* Given request 1
Output the stretch of the Ocean City pension article from "On Monday, the" through "purchase service credit.", copied word for word.

* Selected text
==================================================
OC Council Approves Pension Plan Changes

OCEAN CITY – Resort officials this week agreed to adopt changes to the public safety employee pension plan.

On Monday, the Ocean City Council voted unanimously to adopt changes to the town’s pension plans for public safety employees. The changes will allow public safety employees to purchase service credit.

“This is to allow for the purchase of service credit at the full actuarial cost but to limit the service that can be purchased to no more than five years,” said City Solicitor Heather Stansbury.

Last month, City Manager Terry McGean told councilmembers the fire department had recently hired an employee who has sought to transfer years of service from their previous employer in Baltimore City to the Town of Ocean City. To that end, he presented two ordinances that would allow both public safety and general employees to buy pension years.
==================================================
* Dataset entries
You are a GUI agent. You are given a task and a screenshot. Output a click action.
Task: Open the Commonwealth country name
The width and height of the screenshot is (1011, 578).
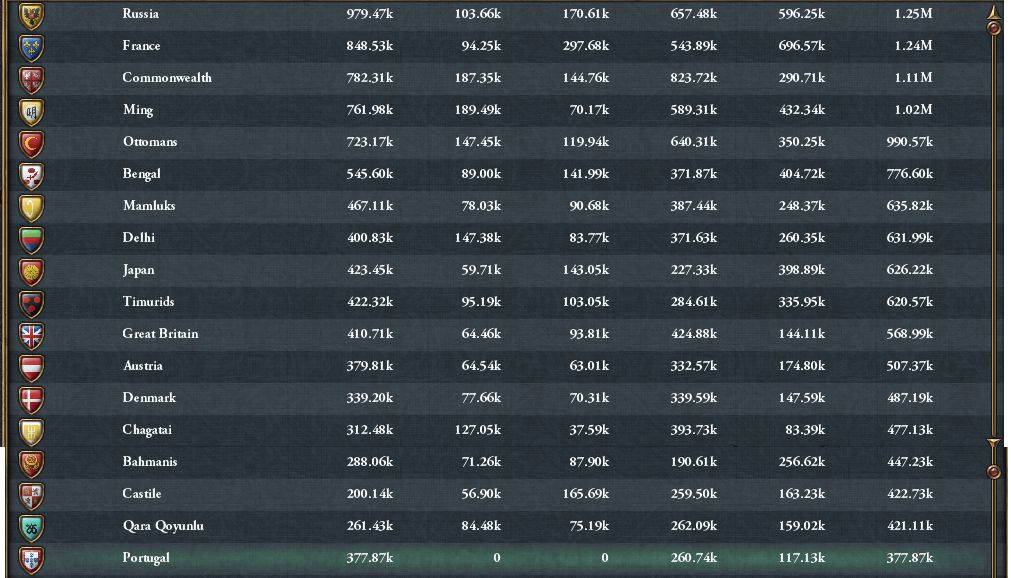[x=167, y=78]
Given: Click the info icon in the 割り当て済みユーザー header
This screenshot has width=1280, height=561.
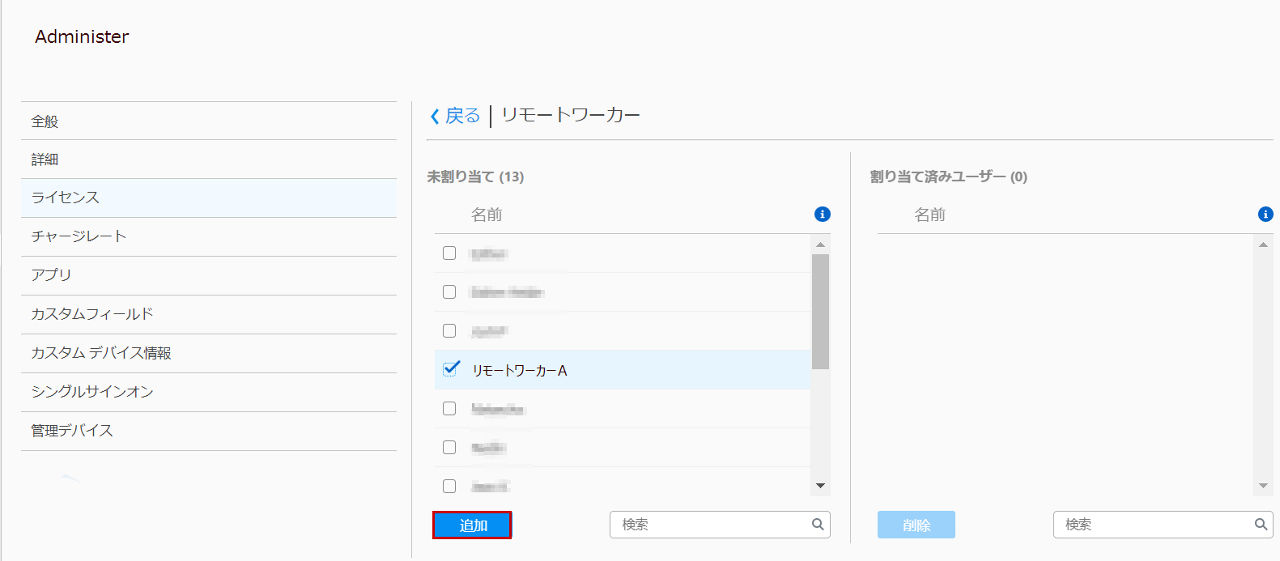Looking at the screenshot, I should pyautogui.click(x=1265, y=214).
==================================================
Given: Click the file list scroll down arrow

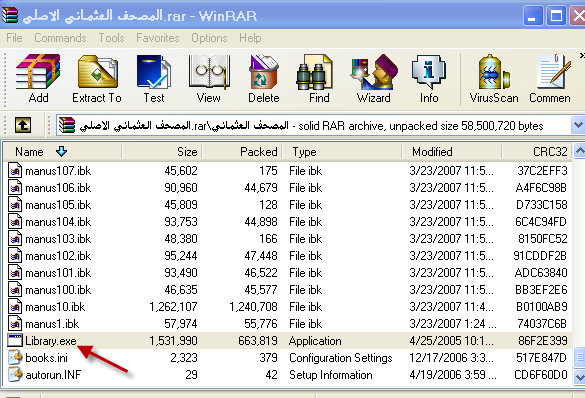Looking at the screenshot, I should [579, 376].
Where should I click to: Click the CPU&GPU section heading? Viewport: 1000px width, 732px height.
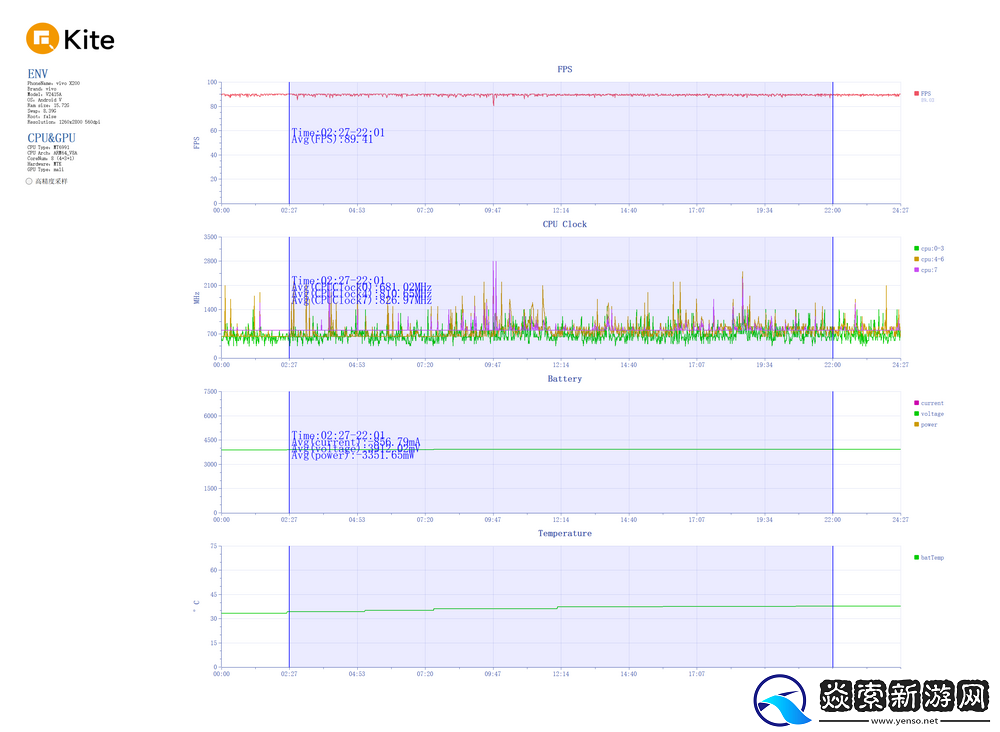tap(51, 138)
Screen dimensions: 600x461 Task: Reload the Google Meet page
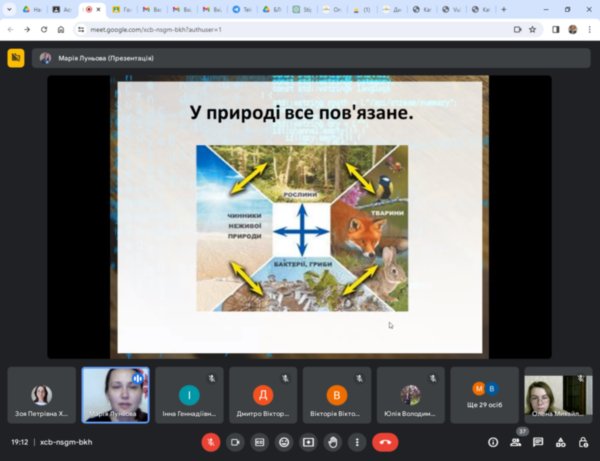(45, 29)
==================================================
* Given request 2
Return the stretch of the records from the line that contains "You are a GUI" through the line that contains "should pyautogui.click(x=1265, y=214).", including both of those lines, reproduced verbatim and with the pictures left out.

* Reply 1
On Monday, the Ocean City Council voted unanimously to adopt changes to the town’s pension plans for public safety employees. The changes will allow public safety employees to purchase service credit.

* Reply 2
You are a GUI agent. You are given a task and a screenshot. Output a click action.
Task: Open the Commonwealth country name
The width and height of the screenshot is (1011, 578).
[x=167, y=78]
Given: Click the info icon in the 割り当て済みユーザー header
This screenshot has width=1280, height=561.
Looking at the screenshot, I should pyautogui.click(x=1265, y=214).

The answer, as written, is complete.